Exercise data.
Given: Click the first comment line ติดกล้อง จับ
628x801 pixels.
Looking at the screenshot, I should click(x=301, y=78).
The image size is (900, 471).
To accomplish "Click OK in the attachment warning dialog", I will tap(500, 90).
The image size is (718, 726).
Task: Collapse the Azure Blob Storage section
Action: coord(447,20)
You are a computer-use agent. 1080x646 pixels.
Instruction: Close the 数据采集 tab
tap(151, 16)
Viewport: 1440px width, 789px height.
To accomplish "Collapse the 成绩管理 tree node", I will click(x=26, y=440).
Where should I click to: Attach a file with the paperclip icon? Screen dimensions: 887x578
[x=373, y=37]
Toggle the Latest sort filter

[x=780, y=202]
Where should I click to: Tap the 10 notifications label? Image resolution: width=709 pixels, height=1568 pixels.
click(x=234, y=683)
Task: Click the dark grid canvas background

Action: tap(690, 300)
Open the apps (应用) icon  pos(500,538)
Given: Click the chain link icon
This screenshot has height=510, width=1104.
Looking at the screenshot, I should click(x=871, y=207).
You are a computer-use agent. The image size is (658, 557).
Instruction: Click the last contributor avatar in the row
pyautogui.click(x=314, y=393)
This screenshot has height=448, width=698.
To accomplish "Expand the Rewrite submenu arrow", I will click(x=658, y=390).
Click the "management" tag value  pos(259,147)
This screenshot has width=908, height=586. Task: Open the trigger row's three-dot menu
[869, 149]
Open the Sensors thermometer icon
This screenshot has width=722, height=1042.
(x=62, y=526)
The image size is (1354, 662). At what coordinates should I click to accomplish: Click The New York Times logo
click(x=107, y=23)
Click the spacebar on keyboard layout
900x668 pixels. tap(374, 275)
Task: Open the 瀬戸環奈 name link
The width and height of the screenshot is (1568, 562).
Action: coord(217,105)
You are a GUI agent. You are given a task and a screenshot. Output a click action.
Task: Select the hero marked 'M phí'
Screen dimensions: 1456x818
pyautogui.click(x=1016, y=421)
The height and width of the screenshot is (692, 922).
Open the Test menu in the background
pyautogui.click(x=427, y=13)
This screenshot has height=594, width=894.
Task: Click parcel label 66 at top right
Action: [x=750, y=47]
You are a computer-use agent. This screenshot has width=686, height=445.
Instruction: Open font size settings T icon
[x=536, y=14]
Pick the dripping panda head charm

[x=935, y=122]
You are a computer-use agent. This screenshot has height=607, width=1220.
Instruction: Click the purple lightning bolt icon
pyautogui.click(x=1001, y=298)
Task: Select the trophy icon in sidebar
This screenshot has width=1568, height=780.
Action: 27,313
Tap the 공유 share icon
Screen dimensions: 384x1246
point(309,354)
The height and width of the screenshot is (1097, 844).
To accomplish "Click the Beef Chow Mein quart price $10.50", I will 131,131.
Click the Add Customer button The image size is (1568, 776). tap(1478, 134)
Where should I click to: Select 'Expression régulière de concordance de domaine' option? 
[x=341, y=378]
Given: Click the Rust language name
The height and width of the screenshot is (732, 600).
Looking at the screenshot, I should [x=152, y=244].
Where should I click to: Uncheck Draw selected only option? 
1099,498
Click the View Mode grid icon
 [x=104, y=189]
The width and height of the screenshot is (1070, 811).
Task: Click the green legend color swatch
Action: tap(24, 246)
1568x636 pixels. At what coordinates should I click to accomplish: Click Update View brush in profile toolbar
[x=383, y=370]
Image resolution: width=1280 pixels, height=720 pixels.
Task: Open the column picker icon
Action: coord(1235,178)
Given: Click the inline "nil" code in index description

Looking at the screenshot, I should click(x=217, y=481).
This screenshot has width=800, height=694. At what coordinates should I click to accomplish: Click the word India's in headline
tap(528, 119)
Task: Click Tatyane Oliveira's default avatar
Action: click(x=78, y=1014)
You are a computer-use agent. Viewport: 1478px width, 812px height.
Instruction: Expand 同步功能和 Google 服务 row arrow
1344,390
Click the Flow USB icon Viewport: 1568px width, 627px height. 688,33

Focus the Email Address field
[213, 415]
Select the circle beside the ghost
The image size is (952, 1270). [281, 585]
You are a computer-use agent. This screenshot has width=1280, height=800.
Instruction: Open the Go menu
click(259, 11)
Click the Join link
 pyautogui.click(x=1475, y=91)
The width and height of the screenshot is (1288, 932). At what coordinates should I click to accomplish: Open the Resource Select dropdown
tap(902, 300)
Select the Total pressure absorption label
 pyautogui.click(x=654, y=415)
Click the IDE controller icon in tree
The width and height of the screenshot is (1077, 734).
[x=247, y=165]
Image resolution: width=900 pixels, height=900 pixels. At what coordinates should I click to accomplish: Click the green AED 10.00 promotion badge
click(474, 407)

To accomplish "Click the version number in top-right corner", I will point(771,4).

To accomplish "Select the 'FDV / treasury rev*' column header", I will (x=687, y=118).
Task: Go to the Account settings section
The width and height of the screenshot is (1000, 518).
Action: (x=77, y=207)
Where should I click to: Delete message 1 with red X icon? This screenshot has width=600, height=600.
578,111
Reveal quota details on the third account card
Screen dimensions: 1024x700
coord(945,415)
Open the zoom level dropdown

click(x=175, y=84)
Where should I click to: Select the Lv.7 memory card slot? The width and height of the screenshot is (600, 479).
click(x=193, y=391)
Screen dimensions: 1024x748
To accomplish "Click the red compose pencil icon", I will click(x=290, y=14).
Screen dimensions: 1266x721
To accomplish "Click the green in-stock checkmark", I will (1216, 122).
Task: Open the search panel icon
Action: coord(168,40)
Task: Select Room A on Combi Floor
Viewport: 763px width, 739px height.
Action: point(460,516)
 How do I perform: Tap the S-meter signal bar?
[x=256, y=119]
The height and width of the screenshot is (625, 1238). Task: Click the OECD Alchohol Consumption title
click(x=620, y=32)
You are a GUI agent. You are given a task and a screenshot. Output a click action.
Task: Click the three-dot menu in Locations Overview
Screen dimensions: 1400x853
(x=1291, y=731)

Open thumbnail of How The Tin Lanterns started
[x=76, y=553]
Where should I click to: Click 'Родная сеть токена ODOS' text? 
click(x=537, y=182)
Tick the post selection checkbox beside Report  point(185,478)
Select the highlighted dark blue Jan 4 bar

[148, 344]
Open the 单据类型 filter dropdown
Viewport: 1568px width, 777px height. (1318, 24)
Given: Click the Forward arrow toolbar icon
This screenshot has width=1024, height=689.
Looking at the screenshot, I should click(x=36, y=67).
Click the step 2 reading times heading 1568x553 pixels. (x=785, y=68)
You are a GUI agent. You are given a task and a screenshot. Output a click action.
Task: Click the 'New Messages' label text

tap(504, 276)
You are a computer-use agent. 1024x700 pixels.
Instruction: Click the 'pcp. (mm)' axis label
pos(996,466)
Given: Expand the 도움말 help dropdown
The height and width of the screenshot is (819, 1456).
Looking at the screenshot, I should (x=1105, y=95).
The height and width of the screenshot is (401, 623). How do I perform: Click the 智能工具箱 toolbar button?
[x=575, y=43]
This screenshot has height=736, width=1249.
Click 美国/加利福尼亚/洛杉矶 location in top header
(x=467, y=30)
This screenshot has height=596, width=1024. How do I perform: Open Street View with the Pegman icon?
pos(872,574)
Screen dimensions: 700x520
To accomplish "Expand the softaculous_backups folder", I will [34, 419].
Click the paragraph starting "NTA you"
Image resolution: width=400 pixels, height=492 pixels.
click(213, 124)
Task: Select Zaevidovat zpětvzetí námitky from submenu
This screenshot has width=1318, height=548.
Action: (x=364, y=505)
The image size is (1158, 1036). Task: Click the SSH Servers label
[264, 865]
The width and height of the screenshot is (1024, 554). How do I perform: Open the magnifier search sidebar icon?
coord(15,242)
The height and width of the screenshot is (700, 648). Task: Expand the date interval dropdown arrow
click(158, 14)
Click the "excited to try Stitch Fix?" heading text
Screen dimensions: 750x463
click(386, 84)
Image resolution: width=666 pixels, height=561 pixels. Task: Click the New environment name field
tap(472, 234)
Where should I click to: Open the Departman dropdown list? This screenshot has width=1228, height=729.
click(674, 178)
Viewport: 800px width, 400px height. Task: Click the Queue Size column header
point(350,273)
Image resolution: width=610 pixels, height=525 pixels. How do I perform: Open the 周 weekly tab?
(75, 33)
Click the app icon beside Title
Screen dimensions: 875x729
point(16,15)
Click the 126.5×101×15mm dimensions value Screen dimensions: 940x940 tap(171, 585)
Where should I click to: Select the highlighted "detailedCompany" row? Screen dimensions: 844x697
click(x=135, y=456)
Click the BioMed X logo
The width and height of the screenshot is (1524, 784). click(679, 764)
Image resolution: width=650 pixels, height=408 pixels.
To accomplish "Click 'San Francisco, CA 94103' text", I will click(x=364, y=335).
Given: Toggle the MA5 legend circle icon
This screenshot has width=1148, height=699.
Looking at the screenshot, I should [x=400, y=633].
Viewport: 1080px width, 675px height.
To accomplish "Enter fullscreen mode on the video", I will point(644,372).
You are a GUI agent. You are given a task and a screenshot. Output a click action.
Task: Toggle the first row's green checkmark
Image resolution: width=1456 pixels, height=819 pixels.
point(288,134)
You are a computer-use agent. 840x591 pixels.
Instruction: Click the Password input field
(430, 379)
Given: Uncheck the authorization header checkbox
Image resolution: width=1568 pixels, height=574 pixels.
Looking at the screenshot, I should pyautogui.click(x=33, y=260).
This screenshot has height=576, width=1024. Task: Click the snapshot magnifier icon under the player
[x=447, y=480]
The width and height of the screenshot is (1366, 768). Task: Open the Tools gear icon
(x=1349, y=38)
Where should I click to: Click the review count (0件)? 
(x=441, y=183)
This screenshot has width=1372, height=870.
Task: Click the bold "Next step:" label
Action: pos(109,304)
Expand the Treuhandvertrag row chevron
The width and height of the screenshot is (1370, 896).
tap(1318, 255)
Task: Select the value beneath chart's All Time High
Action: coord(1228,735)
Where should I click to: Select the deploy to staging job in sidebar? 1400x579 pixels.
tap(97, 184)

The task. From the data above, copy each line where the string "first" appears.

Written answer.
Given: Click the first comment line ติดกล้อง จับ
Task: Toggle the first row's green checkmark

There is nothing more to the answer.